I remember watching this video on the proof behind the nCr factorials and I understood the logical proof clearly.
However, I remember when asked
Expand $(x+y)^3$
I would, automatically, draw out the following line:
${3 \choose 0}x^0y^3 + {3 \choose 1}x^1y^2 + {3 \choose 2}x^2y^1 + {3 \choose 3}x^3y^0$
and then use my calculator to get
$y^3 + 3x^1y^2 + 3x^2y^1 + x^3$
and further to my disappointment, my teacher would speak about Pascal's triangle and say that the coefficients (the numbers infront of my $x$ and $y$ terms) came from this so-called triangle. There was no explanation given for the purpose of factorials or where this Pascal's triangle came from.
After looking at the video above and looking at the Pascal's triangle, I'm just confused as to why I would need ${n \choose r}$ for expanding the equation above.
What is the link between using this factorials formula:
$$\frac{n!}{r!(n-r)!}$$
and applying it to expanding algebraic expressions as above?
I understand if it seems trivial to most people here, but after my first year as a chemistry student, I'm still interested in knowing the link between the two!
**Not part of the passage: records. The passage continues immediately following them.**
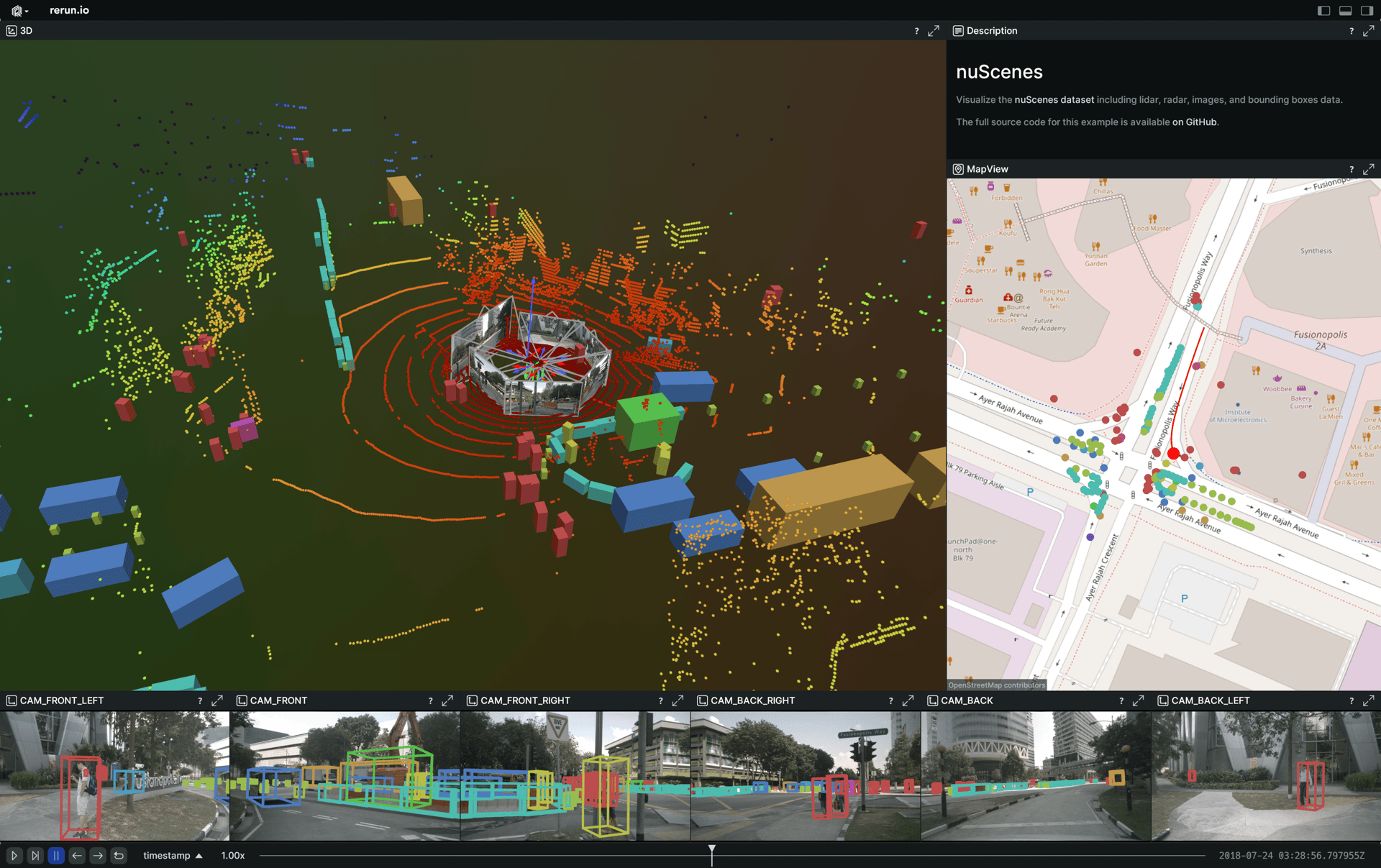Open the timestamp timeline dropdown
The image size is (1381, 868).
click(x=173, y=856)
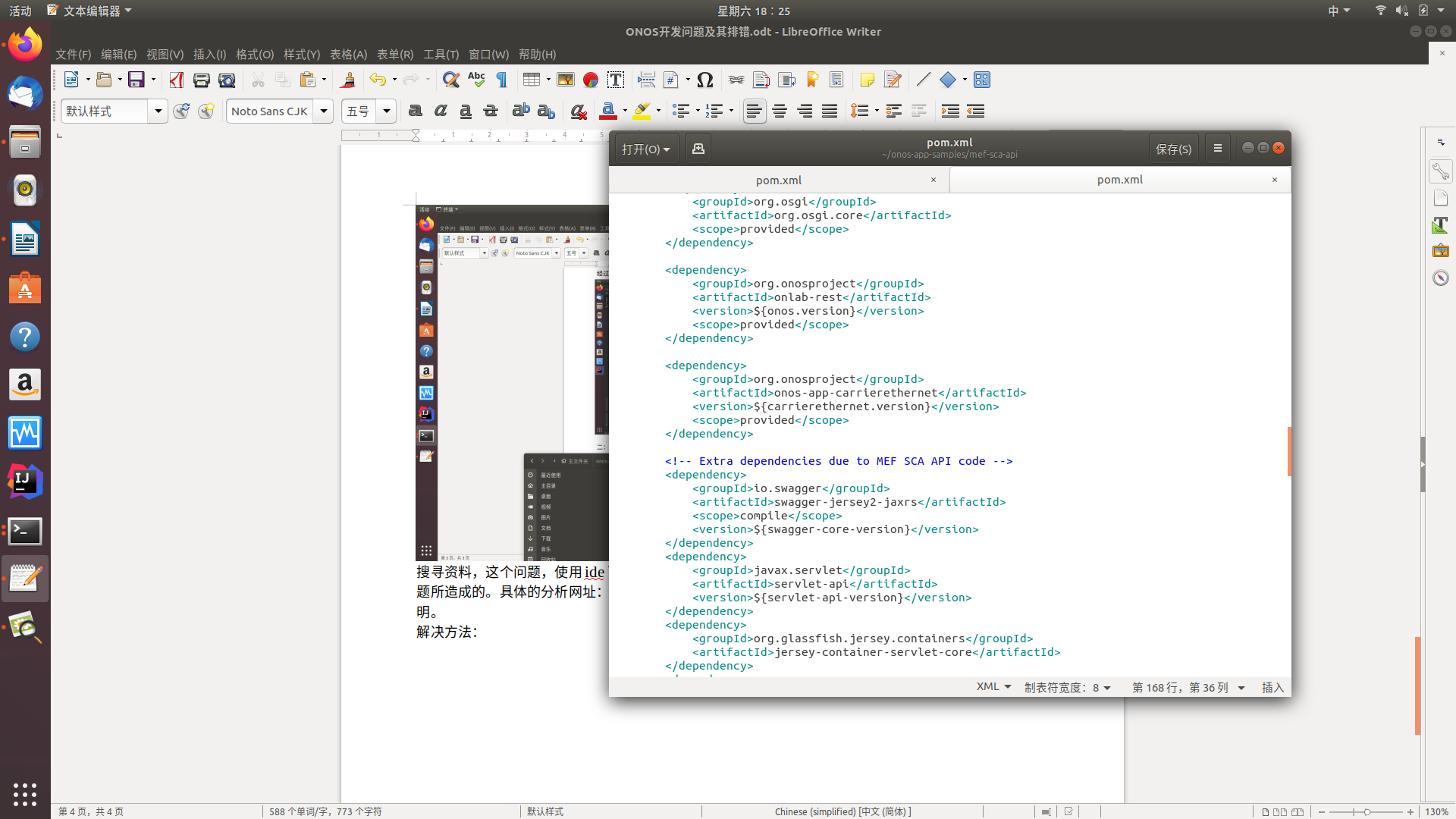The width and height of the screenshot is (1456, 819).
Task: Open the 格式(O) menu
Action: pyautogui.click(x=254, y=54)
EDIT - I should add I understand the video where he describes how many words can be made but I can't apply this understanding for an algebraic perspective
Expanding on Don Thousand's comment, as well as the video's way of explaining it, you can think of each term in the expansion of $(x+y)^n$ as a word using $x$ and $y$. For example, $$(x+y)^3=xxx+xxy+xyx+xyy+yxx+yxy+yyx+yyy.$$ Algebraically, many of these terms are the same, of course, e.g. $xxy=xyx$. In fact, for each such word, the only thing that matters is the number of $x$s (or, conversely, the number of $y$s). So asking, "What is the coefficient of $xy^2$ in the expansion of $(x+y)^3$?" is the same as asking, "How many words of length $3$ can be made using $x$s and $y$s such that there is exactly one $x$?" And both of these questions are equivalent to asking, "How many size $1$ subsets are there of a size $3$ set?" All of these are answered with $3\choose 1$, or, in general, $n\choose k$.